Now that this experience is over, how have you become (or not become) a "teacher"? Did you find that identity? Bond with that identity? Refute that identity? Use this space to unpack your final thoughts on your student teaching experience.

2 comments:

  1. Through this student teaching experience I have realised that there exists major difference between my expectations and student expectations. I had to do some research to expore this area more. “The gap in expectations between teachers and students in the classroom appears to be widening.”  I was immediately drawn to this article based on several conversations I have had with my cooperating teacher and my university supervisor. Ms. Brettnacher is in her 60s and has had the experience of seeing several generations of not only teachers but student teachers pass through her classroom. Ms.
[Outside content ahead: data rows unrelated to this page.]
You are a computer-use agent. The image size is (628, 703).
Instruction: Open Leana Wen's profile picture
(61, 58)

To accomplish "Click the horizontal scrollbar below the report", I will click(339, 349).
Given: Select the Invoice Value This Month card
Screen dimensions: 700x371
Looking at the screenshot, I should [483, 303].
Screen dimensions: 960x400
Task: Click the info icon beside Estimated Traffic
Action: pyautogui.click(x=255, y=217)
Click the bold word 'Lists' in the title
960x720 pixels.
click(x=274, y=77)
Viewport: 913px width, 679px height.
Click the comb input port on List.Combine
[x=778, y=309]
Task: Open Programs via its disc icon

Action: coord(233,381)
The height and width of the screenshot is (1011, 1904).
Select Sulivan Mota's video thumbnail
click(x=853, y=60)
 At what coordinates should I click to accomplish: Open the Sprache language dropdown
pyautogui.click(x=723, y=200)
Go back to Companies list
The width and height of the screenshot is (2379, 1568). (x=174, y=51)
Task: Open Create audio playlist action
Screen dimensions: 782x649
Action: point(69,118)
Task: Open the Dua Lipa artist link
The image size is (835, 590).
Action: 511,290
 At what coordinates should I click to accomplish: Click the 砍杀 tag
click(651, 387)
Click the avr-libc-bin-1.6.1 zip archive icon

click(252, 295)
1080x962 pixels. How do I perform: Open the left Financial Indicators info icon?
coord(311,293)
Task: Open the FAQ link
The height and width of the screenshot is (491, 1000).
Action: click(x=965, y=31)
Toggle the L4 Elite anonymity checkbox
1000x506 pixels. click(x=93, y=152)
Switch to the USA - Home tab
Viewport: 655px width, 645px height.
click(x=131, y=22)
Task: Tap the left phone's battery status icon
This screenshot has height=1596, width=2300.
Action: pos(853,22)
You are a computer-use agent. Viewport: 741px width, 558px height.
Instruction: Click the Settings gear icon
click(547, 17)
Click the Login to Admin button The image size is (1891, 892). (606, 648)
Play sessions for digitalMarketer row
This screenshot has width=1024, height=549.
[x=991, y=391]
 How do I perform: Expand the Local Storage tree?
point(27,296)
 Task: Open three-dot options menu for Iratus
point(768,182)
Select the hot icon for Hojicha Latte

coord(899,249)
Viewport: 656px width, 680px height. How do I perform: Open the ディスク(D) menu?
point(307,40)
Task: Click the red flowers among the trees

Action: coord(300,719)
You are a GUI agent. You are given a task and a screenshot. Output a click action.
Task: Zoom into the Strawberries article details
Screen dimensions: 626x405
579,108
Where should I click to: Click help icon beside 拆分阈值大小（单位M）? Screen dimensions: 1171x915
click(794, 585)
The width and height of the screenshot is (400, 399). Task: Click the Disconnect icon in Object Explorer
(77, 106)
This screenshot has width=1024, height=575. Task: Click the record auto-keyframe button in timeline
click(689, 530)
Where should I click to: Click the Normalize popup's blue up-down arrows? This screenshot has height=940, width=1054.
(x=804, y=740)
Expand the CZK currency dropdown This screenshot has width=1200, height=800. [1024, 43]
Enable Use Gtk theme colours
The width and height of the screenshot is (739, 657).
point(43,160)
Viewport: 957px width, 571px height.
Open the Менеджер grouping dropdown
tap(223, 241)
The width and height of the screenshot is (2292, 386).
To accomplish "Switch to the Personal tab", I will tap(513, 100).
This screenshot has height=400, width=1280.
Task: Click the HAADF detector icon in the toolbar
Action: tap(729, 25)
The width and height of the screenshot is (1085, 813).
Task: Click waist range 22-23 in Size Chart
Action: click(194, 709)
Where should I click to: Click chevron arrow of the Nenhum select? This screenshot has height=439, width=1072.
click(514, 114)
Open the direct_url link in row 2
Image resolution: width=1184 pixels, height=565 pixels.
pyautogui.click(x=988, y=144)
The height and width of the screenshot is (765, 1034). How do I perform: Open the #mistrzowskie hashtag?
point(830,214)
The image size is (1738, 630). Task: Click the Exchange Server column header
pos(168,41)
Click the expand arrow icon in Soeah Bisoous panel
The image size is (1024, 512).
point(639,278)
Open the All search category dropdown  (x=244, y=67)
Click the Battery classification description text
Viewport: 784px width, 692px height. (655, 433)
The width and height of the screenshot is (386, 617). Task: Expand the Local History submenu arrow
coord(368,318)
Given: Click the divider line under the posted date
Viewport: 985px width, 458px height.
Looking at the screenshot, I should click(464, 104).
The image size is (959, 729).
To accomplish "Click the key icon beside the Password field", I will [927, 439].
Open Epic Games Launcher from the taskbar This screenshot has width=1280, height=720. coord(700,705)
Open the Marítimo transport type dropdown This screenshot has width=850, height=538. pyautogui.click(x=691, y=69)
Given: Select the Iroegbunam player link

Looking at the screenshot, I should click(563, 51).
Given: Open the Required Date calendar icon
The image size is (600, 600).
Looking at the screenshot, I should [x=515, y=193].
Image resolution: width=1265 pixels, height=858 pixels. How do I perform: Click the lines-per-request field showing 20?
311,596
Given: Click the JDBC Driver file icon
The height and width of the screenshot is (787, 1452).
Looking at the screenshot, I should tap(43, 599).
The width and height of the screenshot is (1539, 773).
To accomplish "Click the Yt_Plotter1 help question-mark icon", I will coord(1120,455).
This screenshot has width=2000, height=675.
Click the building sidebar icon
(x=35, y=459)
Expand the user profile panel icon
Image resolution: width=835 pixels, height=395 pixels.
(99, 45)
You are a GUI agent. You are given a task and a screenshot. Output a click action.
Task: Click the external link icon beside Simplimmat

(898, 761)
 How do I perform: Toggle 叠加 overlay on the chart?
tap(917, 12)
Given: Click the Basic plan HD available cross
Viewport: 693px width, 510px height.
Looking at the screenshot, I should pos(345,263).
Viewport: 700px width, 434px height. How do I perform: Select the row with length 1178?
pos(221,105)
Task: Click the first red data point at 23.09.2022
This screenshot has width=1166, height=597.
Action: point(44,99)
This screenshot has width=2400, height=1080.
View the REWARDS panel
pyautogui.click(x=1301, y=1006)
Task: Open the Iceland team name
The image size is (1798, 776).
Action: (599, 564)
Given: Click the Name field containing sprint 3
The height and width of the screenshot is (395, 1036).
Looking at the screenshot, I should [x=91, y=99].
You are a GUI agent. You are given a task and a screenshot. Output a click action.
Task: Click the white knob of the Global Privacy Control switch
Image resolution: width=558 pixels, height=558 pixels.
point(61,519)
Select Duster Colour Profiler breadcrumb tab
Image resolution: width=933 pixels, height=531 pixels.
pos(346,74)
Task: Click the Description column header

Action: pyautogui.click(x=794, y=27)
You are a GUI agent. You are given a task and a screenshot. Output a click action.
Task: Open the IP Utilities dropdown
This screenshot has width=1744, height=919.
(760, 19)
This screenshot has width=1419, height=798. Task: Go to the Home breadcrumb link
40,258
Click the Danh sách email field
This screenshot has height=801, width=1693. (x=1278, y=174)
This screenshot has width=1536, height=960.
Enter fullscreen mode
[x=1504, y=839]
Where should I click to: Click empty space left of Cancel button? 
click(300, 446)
Brettnacher and I have often talked about the differenece in entitlement between ages but also between different cultures.
    I had huge paradigm shifts this semester when I realized that just because students might have adult bodies, and deal with adult problems (such as pregnancy), that do not mean that they are adults. Most of the students (and I have all seniors in high school) are used to having their “hands held.” Most of the time. Students resent having their hands held, but when faced with unfamiliar or perceived difficulty situations the students demand this “hand holding.”
    Sometimes “hand holding” turns into a nightmarish game of tug-o-war. “When students feel “forced” to do work, this breaches their sense of entitlement in such a way that they become resistant rather than self-aware.” I do not want to cripple my students in my attempts to educate them. Unfortunately, I have no remedy for this situation other than reflection upon my actions and immediate tailoring situations. I belive this is the reason why Purdue University Education Classes stress the importance of reflective writing. It helps sort out one’s thoughts in a logical manner. Then one is able to go through one’s thoughts, pull out the logical fallacies, and correct one’s thinking. The responsibility of being responsible for so many young people is rather daunting and yet encouraging because I see the potential in having a positive influence on a large scale.
    I implemented these ideas into my classroom by creating a writing prompt that asked “What is the responsibility of the teacher?” I received student’s responces and found out where their paradigms were. Then, the next class period I prompted “What is the responsibility of the student?” After I was able to read these, and pull out the good points and logical fallacies into a power point, as a class we studied (anomalously) the student’s arguments. I was surprised to see in class discussion just how many students, some of them my quieter groups, defend the rights of a teacher, without me saying anything. This reiterated in my mind that I should not generalize. That is not fair to the students who do really want an education and are not quite so affected by the entitlement era.
    With the help of a teacher that I highly respect, I created a behavior assignemnt. This Behavior Assignment “forces” students to reflect on their own behavior, just as Purdue has taught me to do with mine.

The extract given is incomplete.